*UNTERSUCHTER TEXT:*
↓↓↓
Für die meisten Menschen reicht eine halbe Stunde zusammen mit einem Hund als Beweis dafür, dass Tiere Emotionen haben, völlig aus, da Hunde ihre Gefühle nicht verstecken. Der Ethologe und Nobelpreisträger Konrad Lorenz lieferte uns ein sehr einfaches und weit verbreitetes Beispiel, als er bemerkte, wie offensichtlich emotional Hunde sind, wenn sie erwarten, gleich Gassi gehen zu dürfen. Lorenz schrieb in So kam der Mensch auf den Hund: „Der Hundebesitzer sagt ohne besondere Betonung und ohne den Namen des Hundes zu nennen, ‚Ich weiß nicht, ob ich ihn mitnehmen soll oder nicht.’ Sofort steht der Hund auf der Matte, wedelt mit der Rute und tanzt vor Aufregung herum… Sollte sein Herrchen sagen ‚Ich glaube, ich gehe doch nicht mit ihm’, werden die erwartungsvoll aufgestellten Ohren traurig herabsinken… Und bei der endgültigen Ankündigung: ‚Ich werde ihn zu Hause lassen’, wendet sich der Hund niedergeschlagen ab und legt sich wieder hin.“ [5]

Glücklicherweise ist nun im Wesentlichen Schluss mit der wegwerfenden, skeptischen Behauptung, Tiere würden nur so handeln, „als ob“ sie Freude, Trauer, Ärger oder Schmerz fühlen würden. Ich kenne keinen praktizierenden Forscher, der seinen tierischen Gefährten zu Hause oder auf Cocktailpartys keine Gefühle zuschreibt – der nicht reichlich vermenschlicht – unabhängig davon, was er bei seiner Arbeit tut. (Dieses Vermenschlichen ist, nebenbei gesagt, nichts, wofür man sich schämen müsste; wie Alexandra Horowitz und ich argumentieren und wie ich im Kapitel 5 zeige, tun diese Wissenschaftler damit lediglich etwas ganz Natürliches [6]. Das Anthropomorphisieren ist eine Wahrnehmungsstrategie, die sich entwickelt hat; die natürliche Selektion hat uns in einer Weise geformt, dass wir Tiere so sehen.) In der Tat haben verhaltens- und neurobiologische Studien durchweg gezeigt, dass Tiere die Primäremotionen mit uns teilen, diese instinktiven Reaktionen auf die Welt, die wir Angst, Ärger, Überraschung, Traurigkeit, Ekel und Freude nennen. Heute wird dieser Umstand im Großen und Ganzen als Tatsache akzeptiert.
↑↑↑
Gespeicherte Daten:
↓↓↓
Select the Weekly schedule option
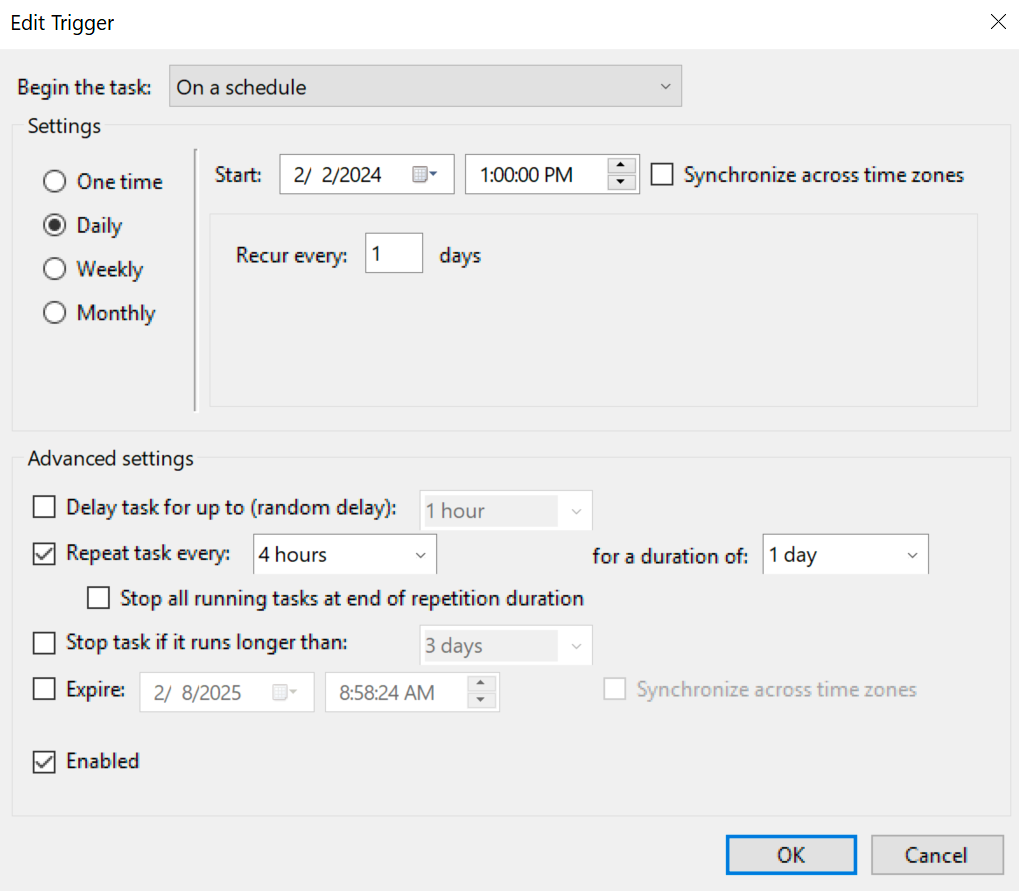 tap(54, 270)

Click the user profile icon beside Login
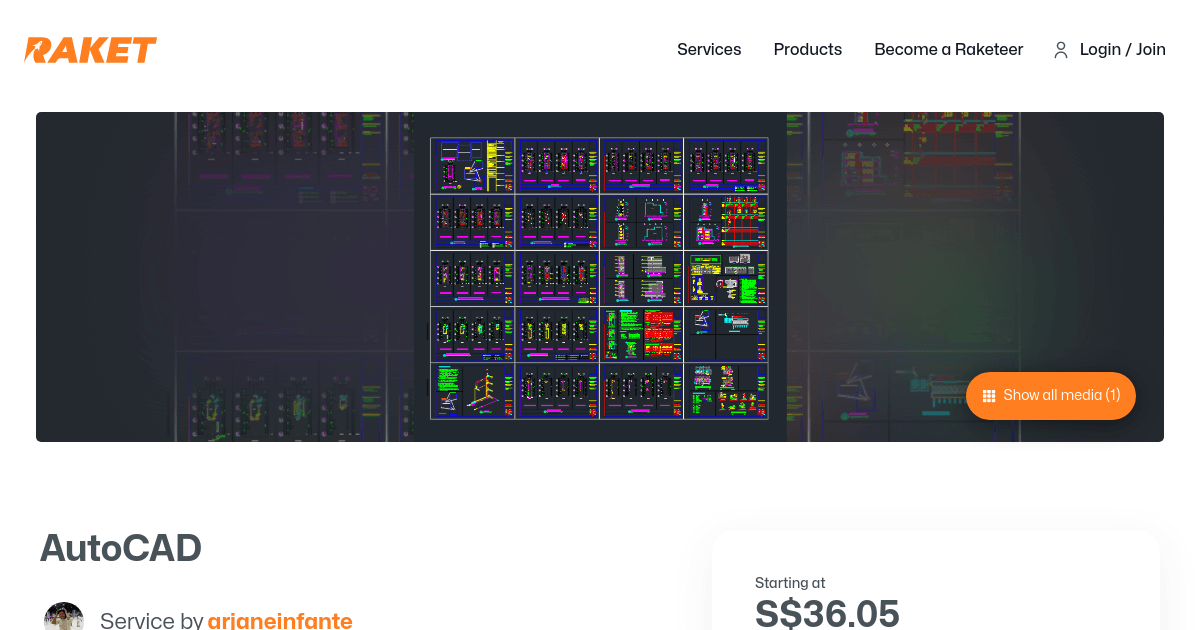(x=1061, y=50)
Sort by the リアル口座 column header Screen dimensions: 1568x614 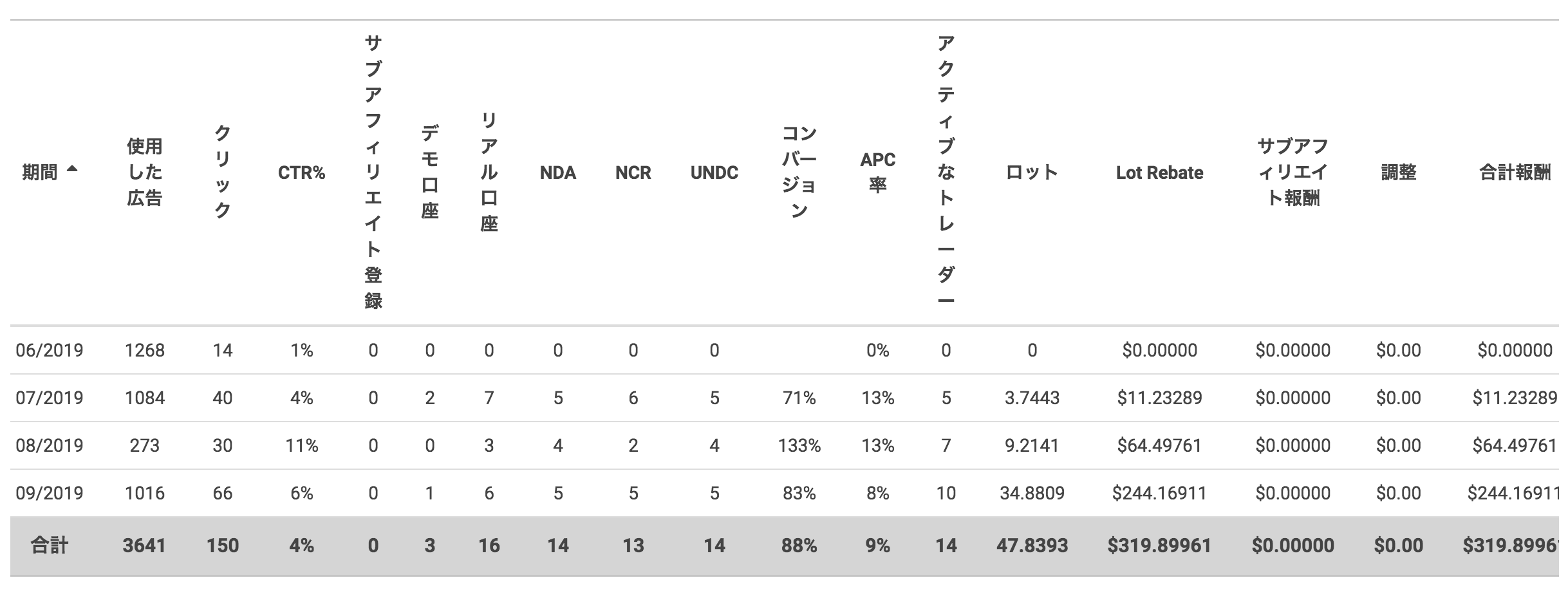click(x=489, y=172)
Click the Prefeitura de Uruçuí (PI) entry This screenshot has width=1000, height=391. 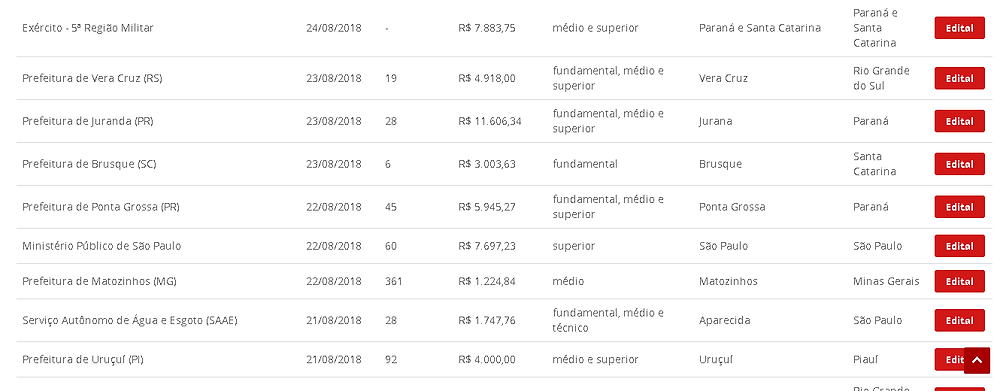tap(82, 360)
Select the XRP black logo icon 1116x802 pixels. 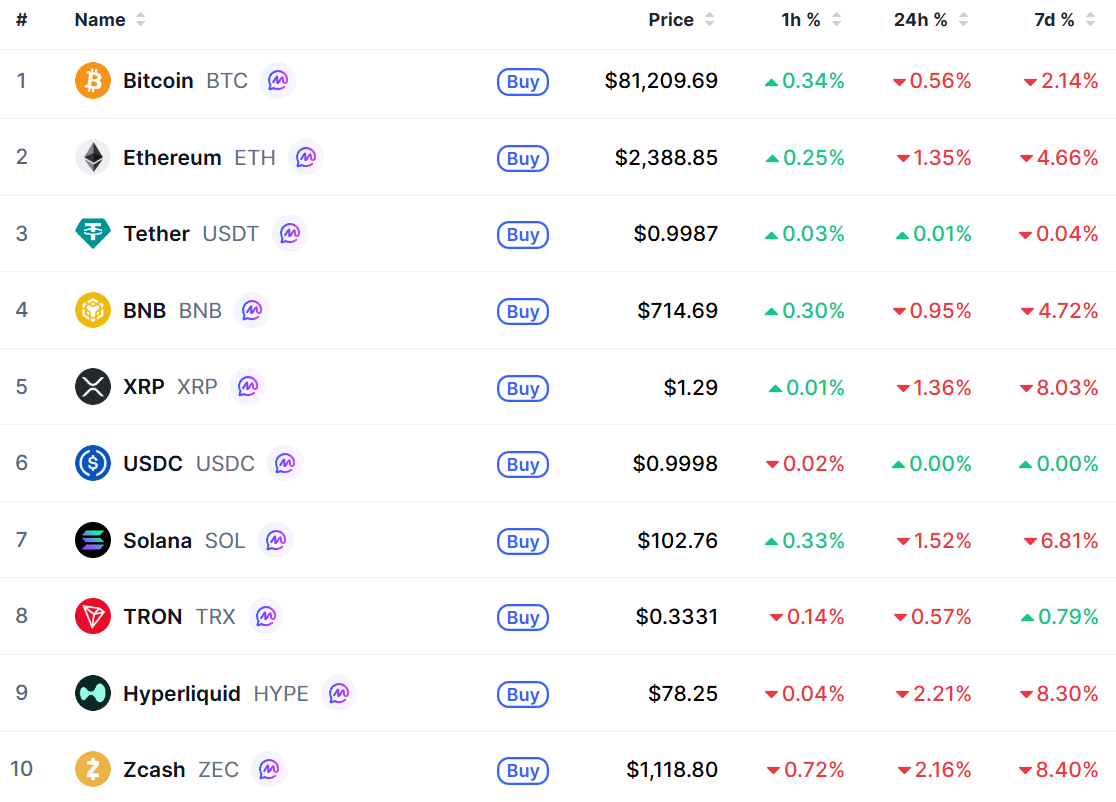pyautogui.click(x=93, y=386)
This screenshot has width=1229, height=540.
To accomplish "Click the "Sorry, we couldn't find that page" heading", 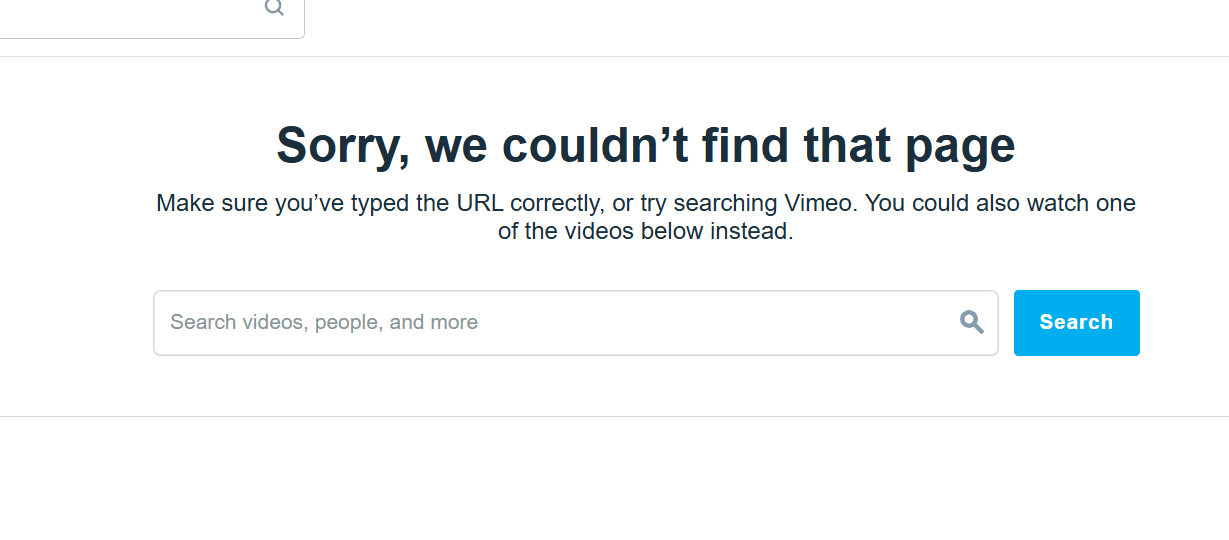I will tap(645, 145).
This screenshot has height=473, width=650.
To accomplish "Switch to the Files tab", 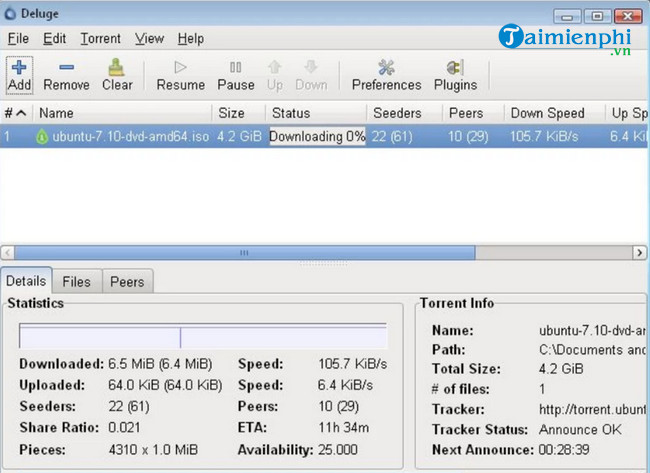I will click(76, 282).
↑↑↑
*ZIEL DER AUFGABE:* Welche Primäremotionen teilen Tiere laut dem Text über Gefühle bei Tieren mit uns? Die Auflistung ist eigenständiges Material, das mit dem Text nichts zu tun hat.

*ERGEBNIS DER AUFGABE:* Angst, Ärger, Überraschung, Traurigkeit, Ekel und Freude.